_Task to complete_
Return each record exactly as it appears, so that nothing is dropped or altered.

_Provided material_

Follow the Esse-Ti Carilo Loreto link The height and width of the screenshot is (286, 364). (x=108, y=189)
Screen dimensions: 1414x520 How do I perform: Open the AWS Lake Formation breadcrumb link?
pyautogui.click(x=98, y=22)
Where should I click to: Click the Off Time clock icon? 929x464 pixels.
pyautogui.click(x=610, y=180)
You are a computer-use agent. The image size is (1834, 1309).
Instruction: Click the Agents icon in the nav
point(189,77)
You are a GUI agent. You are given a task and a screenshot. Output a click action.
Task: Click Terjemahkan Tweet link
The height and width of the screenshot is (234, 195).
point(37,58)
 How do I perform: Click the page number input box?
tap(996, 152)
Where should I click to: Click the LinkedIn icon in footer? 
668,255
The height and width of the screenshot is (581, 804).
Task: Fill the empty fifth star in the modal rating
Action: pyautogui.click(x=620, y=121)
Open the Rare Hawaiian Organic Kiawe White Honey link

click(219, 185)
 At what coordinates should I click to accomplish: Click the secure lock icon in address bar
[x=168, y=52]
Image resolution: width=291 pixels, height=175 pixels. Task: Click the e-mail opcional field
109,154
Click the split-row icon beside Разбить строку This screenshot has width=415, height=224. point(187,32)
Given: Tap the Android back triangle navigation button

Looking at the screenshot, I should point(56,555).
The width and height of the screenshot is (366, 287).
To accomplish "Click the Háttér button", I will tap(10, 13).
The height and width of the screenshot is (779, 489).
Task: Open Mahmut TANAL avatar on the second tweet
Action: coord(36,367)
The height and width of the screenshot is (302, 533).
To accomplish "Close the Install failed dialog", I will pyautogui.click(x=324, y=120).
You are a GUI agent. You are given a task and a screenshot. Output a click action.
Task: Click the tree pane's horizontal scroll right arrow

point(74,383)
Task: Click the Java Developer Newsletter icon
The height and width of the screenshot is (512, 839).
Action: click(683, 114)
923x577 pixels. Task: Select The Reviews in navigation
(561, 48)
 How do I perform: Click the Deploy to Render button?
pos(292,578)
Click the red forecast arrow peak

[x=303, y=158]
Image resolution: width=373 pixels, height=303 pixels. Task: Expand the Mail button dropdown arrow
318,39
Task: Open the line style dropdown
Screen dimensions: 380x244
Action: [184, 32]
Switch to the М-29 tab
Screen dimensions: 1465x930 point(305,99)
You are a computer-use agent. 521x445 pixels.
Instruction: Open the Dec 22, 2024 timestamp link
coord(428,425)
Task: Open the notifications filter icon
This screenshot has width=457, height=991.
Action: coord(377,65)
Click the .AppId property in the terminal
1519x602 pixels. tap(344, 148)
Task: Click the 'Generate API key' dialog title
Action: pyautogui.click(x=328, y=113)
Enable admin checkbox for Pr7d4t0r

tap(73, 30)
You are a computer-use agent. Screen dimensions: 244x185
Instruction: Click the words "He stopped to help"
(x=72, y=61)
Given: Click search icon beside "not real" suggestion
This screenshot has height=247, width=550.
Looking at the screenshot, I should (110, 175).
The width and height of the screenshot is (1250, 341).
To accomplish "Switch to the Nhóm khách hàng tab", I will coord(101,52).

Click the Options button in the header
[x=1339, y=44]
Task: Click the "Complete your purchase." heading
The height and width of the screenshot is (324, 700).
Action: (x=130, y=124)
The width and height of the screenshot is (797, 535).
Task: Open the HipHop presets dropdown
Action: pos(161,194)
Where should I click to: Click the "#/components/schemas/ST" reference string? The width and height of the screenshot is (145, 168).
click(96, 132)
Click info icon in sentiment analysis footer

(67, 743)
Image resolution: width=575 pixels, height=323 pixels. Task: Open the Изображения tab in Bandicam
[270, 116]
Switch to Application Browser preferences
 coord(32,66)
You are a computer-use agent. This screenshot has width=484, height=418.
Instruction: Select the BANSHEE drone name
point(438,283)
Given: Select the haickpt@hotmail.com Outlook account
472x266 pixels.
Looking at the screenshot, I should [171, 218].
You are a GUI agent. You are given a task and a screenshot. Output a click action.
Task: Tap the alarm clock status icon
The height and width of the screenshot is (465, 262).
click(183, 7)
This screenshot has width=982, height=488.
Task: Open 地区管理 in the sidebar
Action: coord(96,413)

_Answer space_
Follow the Esse-Ti Carilo Loreto link The height and width of the screenshot is (286, 364). (x=108, y=189)
Screen dimensions: 1414x520 How do I perform: Open the AWS Lake Formation breadcrumb link?
pyautogui.click(x=98, y=22)
Where should I click to: Click the Off Time clock icon? 929x464 pixels.
pyautogui.click(x=610, y=180)
You are a computer-use agent. The image size is (1834, 1309).
Instruction: Click the Agents icon in the nav
point(189,77)
You are a GUI agent. You are given a task and a screenshot. Output a click action.
Task: Click Terjemahkan Tweet link
The height and width of the screenshot is (234, 195).
point(37,58)
 How do I perform: Click the page number input box?
tap(996, 152)
Where should I click to: Click the LinkedIn icon in footer? 
668,255
The height and width of the screenshot is (581, 804).
Task: Fill the empty fifth star in the modal rating
Action: pyautogui.click(x=620, y=121)
Open the Rare Hawaiian Organic Kiawe White Honey link

click(219, 185)
 At what coordinates should I click to accomplish: Click the secure lock icon in address bar
[x=168, y=52]
Image resolution: width=291 pixels, height=175 pixels. Task: Click the e-mail opcional field
109,154
Click the split-row icon beside Разбить строку This screenshot has width=415, height=224. point(187,32)
Given: Tap the Android back triangle navigation button

Looking at the screenshot, I should point(56,555).
The width and height of the screenshot is (366, 287).
To accomplish "Click the Háttér button", I will tap(10, 13).
The height and width of the screenshot is (779, 489).
Task: Open Mahmut TANAL avatar on the second tweet
Action: coord(36,367)
The height and width of the screenshot is (302, 533).
To accomplish "Close the Install failed dialog", I will pyautogui.click(x=324, y=120).
You are a GUI agent. You are given a task and a screenshot. Output a click action.
Task: Click the tree pane's horizontal scroll right arrow

point(74,383)
Task: Click the Java Developer Newsletter icon
The height and width of the screenshot is (512, 839).
Action: click(683, 114)
923x577 pixels. Task: Select The Reviews in navigation
(561, 48)
 How do I perform: Click the Deploy to Render button?
pos(292,578)
Click the red forecast arrow peak

[x=303, y=158]
Image resolution: width=373 pixels, height=303 pixels. Task: Expand the Mail button dropdown arrow
318,39
Task: Open the line style dropdown
Screen dimensions: 380x244
Action: [184, 32]
Switch to the М-29 tab
Screen dimensions: 1465x930 point(305,99)
You are a computer-use agent. 521x445 pixels.
Instruction: Open the Dec 22, 2024 timestamp link
coord(428,425)
Task: Open the notifications filter icon
This screenshot has width=457, height=991.
Action: coord(377,65)
Click the .AppId property in the terminal
1519x602 pixels. tap(344, 148)
Task: Click the 'Generate API key' dialog title
Action: pyautogui.click(x=328, y=113)
Enable admin checkbox for Pr7d4t0r

tap(73, 30)
You are a computer-use agent. Screen dimensions: 244x185
Instruction: Click the words "He stopped to help"
(x=72, y=61)
Given: Click search icon beside "not real" suggestion
This screenshot has height=247, width=550.
Looking at the screenshot, I should (110, 175).
The width and height of the screenshot is (1250, 341).
To accomplish "Switch to the Nhóm khách hàng tab", I will coord(101,52).

Click the Options button in the header
[x=1339, y=44]
Task: Click the "Complete your purchase." heading
The height and width of the screenshot is (324, 700).
Action: (x=130, y=124)
The width and height of the screenshot is (797, 535).
Task: Open the HipHop presets dropdown
Action: pos(161,194)
Where should I click to: Click the "#/components/schemas/ST" reference string? The width and height of the screenshot is (145, 168).
click(96, 132)
Click info icon in sentiment analysis footer

(67, 743)
Image resolution: width=575 pixels, height=323 pixels. Task: Open the Изображения tab in Bandicam
[270, 116]
Switch to Application Browser preferences
 coord(32,66)
You are a computer-use agent. This screenshot has width=484, height=418.
Instruction: Select the BANSHEE drone name
point(438,283)
Given: Select the haickpt@hotmail.com Outlook account
472x266 pixels.
Looking at the screenshot, I should [171, 218].
You are a GUI agent. You are given a task and a screenshot. Output a click action.
Task: Tap the alarm clock status icon
The height and width of the screenshot is (465, 262).
click(183, 7)
This screenshot has width=982, height=488.
Task: Open 地区管理 in the sidebar
Action: coord(96,413)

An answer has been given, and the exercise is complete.